Surah As-Saffat Ayat 131
إِنَّا كَذَٰلِكَ نَجۡزِى ٱلۡمُحۡسِنِينَ

Terjemahan: Sesungguhnya demikianlah Kami memberi balasan kepada orang-orang yang berbuat baik.

Tafsir Jalalain: إِنَّا كَذَٰلِكَ (Sesungguhnya demikianlah) sebagaimana Kami memberikan balasan pahala kepadanya نَجۡزِى ٱلۡمُحۡسِنِينَ (Kami memberikan balasan kepada orang-orang yang berbuat baik.).

Tafsir Ibnu Katsir: Firman Allah: إِنَّا كَذَٰلِكَ نَجۡزِى ٱلۡمُحۡسِنِينَ (“Sesungguhnya demikianlah Kami memberi balasan kepada orang-orang yang berbuat baik.”) penafsiran Ayat ini telah diuraikan di atas.

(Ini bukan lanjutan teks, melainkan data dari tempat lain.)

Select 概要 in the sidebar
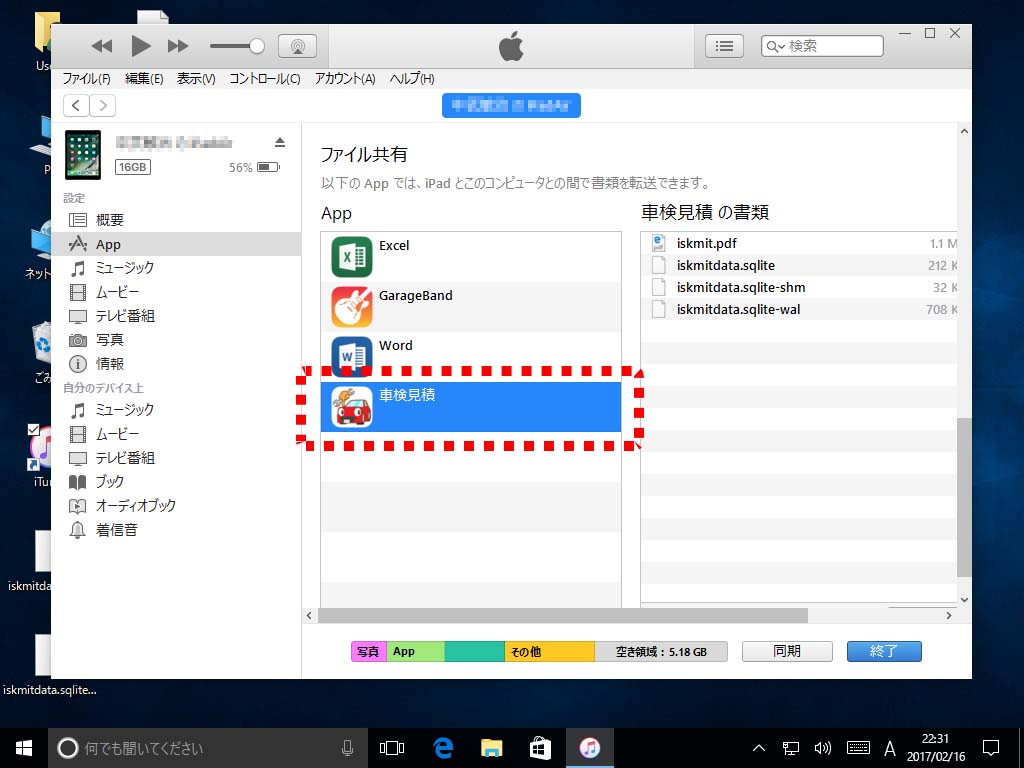 tap(110, 220)
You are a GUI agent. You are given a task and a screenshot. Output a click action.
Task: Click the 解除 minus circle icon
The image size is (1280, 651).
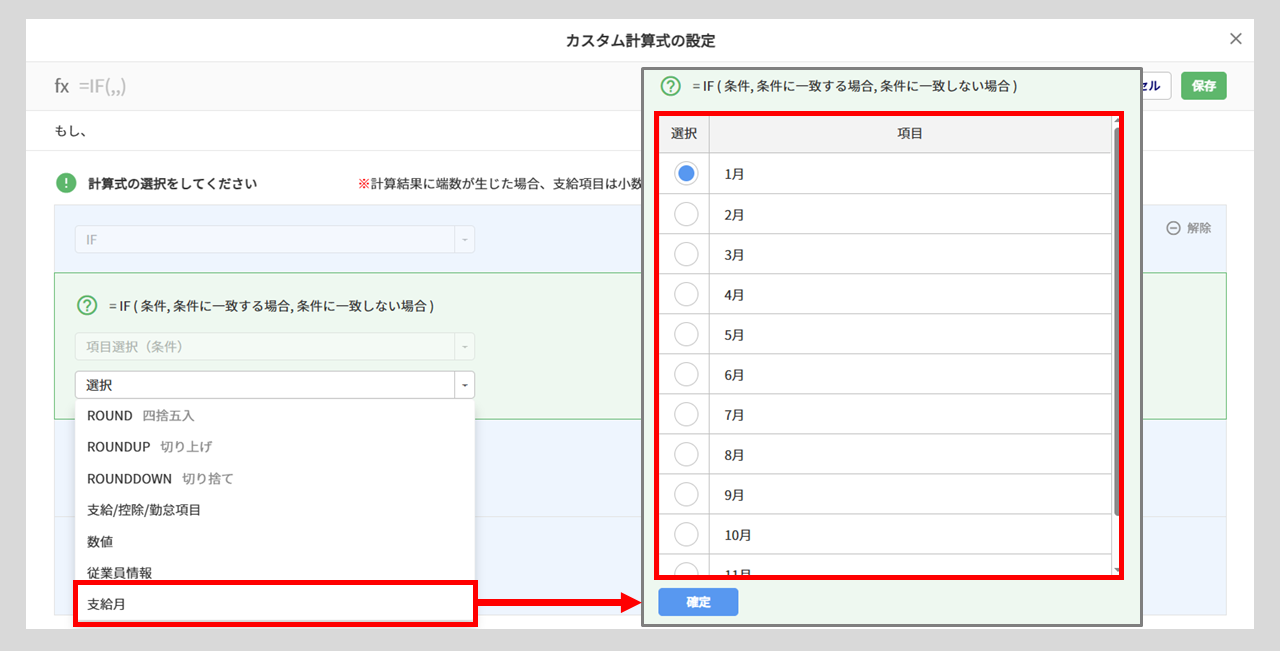click(1174, 228)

Tafsir Kemenag: Pada Ayat ini, Allah menegaskan bahwa kemuliaan yang diberikan kepada Nabi Ilyas itu adalah karena kebajikan yang telah ia perbuat. Ia telah berjuang menegakkan agama tauhid dan meluruskan kembali jalan kehidupan yang ditempuh kaumnya, Bani Israil. Ia telah berdakwah dengan penuh pengorbanan secara tulus ikhlas. Kepentingannya bukan untuk dirinya, tetapi bagaimana supaya umatnya beriman dan berbuat baik dalam hidup mereka.

Tafsir Quraish Shihab: Sesungguhnya seperti balasan yang Kami berikan kepada keluarga Ilyâs itu, Kami akan memberi balasan kepada setiap orang yang berbuat baik.

Surah As-Saffat Ayat 132
إِنَّهُۥ مِنۡ عِبَادِنَا ٱلۡمُؤۡمِنِينَ

Terjemahan: Sesungguhnya dia termasuk hamba-hamba Kami yang beriman.

Tafsir Jalalain: إِنَّهُۥ مِنۡ عِبَادِنَا ٱلۡمُؤۡمِنِينَ (Sesungguhnya dia termasuk hamba-hamba Kami yang beriman.).

Tafsir Ibnu Katsir: إِنَّهُۥ مِنۡ عِبَادِنَا ٱلۡمُؤۡمِنِينَ (Sesungguhnya dia termasuk hamba-hamba Kami yang beriman.) penafsiran Ayat ini telah diuraikan di atas.

Tafsir Kemenag: Allah memuji Nabi Ilyas karena termasuk salah satu hamba-Nya yang beriman. Ia seorang yang benar-benar beriman sehingga ia mengabdikan diri untuk-Nya. Karena keimanannya, Nabi Ilyas bisa memberikan pengorbanan yang besar bagi kebaikan umatnya. Iman memang perlu dibuktikan dengan perbuatan baik, dan Nabi Ilyas telah membuktikannya.

Tafsir Quraish Shihab: Sesunguhnya Ilyâs termasuk hamba-hamba Kami yang beriman.

Shadaqallahul ‘adzhim. Alhamdulillah, kita telah pelajari bersama kandungan Surah As-Saffat Ayat 123-132 berdasarkan Tafsir Jalalain, Tafsir Ibnu Katsir, Tafsir Kemenag dan Tafsir Quraish Shihab. Semoga menambah khazanah ilmu Al-Qur’an kita.